While all situations will be handled on a case-by-case situation, departments will need to have back up plans in place should there be any long term illnesses among faculty.

“If a person is going to be out for a long time, then what would have to happen is we would try to find [someone to fill in],” Hitt said. “We might have to hire somebody from outside, or more likely, we would have to pay somebody a stipend to teach the course.” 

According to Hitt, a faculty member did fall ill last spring, so the university has already dealt with this situation. In that case, the class paused for the time being with all students receiving an Incomplete (I) grade until the professor was well enough to return to instruction later in the semester. Should a student fall ill, they will also receive an Incomplete grade and finish the semester when they have recovered. 

“If you get an incomplete you’re not paying for [the class] again, you just get to finish it up, and you’ve got a timeframe to finish it up,” Hitt said.

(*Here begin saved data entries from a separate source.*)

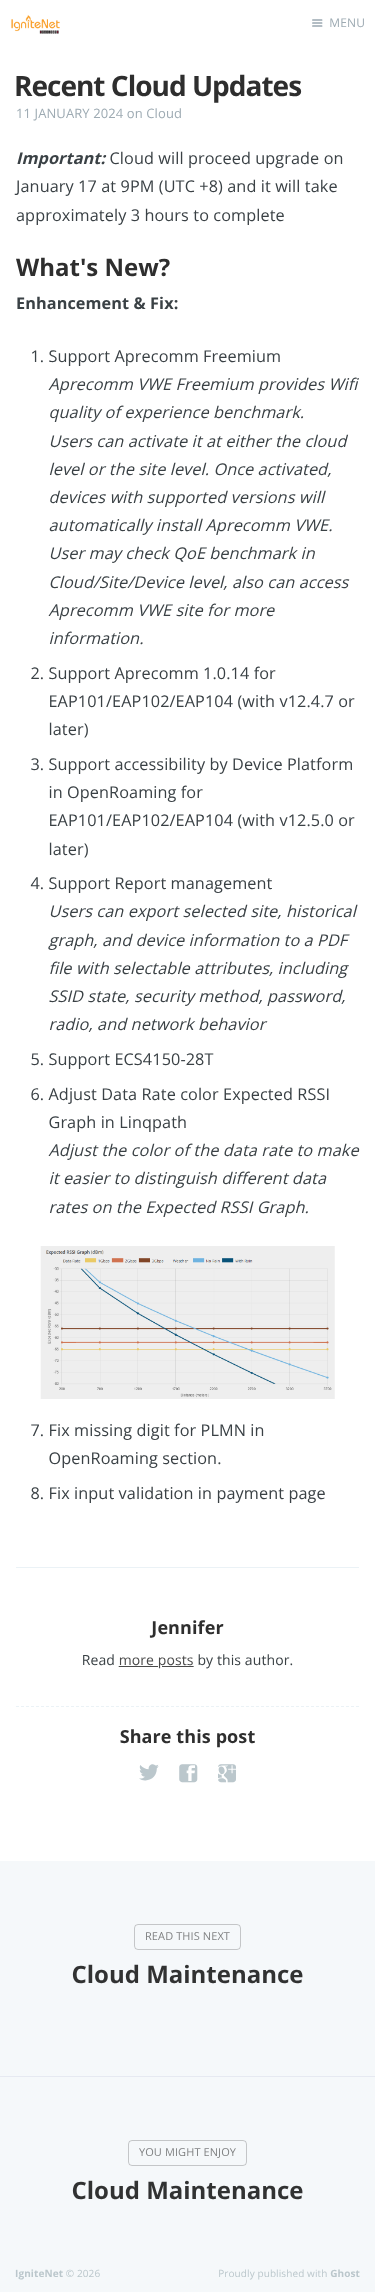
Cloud (164, 113)
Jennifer (187, 1628)
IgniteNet (39, 2273)
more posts (156, 1660)
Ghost (345, 2273)
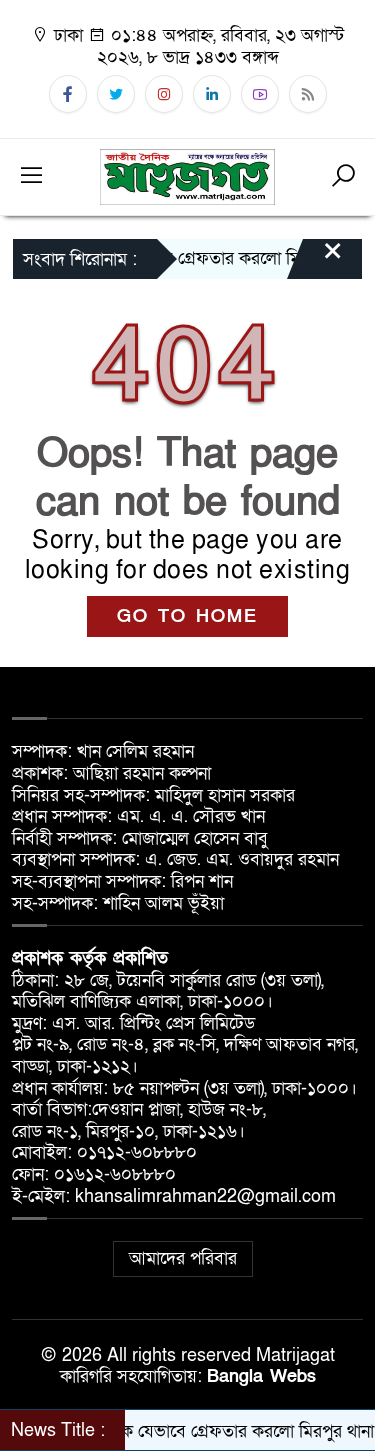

The faculty union, the American Association of University Professors (AAUP), has these illness procedures detailed in the contract agreed upon between them and Oakland University. 

The current AAUP contract agreement was authored in 2015 and set to expire in August 2020, however the AAUP and OU agreed on a one-year extension to postpone the timely bargaining process to next summer. The AAUP and OU chose to use this summer to focus on COVID-19 and fall planning, and will renegotiate the contract when it expires in August 2021. 

The current contract states, “Faculty members not on layoff status who are unable to work because of illness, injury, or disability (including but not limited to disabilities relating to pregnancy) shall receive a full-time leave of absence … Faculty members not on layoff status and unable to work because of illness, injury, or disability shall notify Oakland promptly.”

All professors who are teaching face-to-face classes had the option to do so, according to Amy Pollard, OU-AAUP executive director and English special lecturer. 

“Faculty were given the complete option [for in-person or virtual teaching],” she said. “One thing the administration did really well as soon as COVID[-19] happened in March, and we started talking about summer and then into fall faculty had the complete option to choose whether they wanted to teach face to face, whether they wanted to teach fully online.”

With 291 faculty members teaching classes in person this fall, it was important to ensure everyone was following the safety precautions to prevent the spread. 

“It’s hard, I think, for students to recognize that faculty are really appreciative of them, and what I see on campus, everyone’s had their masks on,” Pollard said. “All the courses that I know people had today, the faculty set all the classes ran really smoothly, really well on campus. I think the important message that we want to get across to students is that sense of gratitude for them.”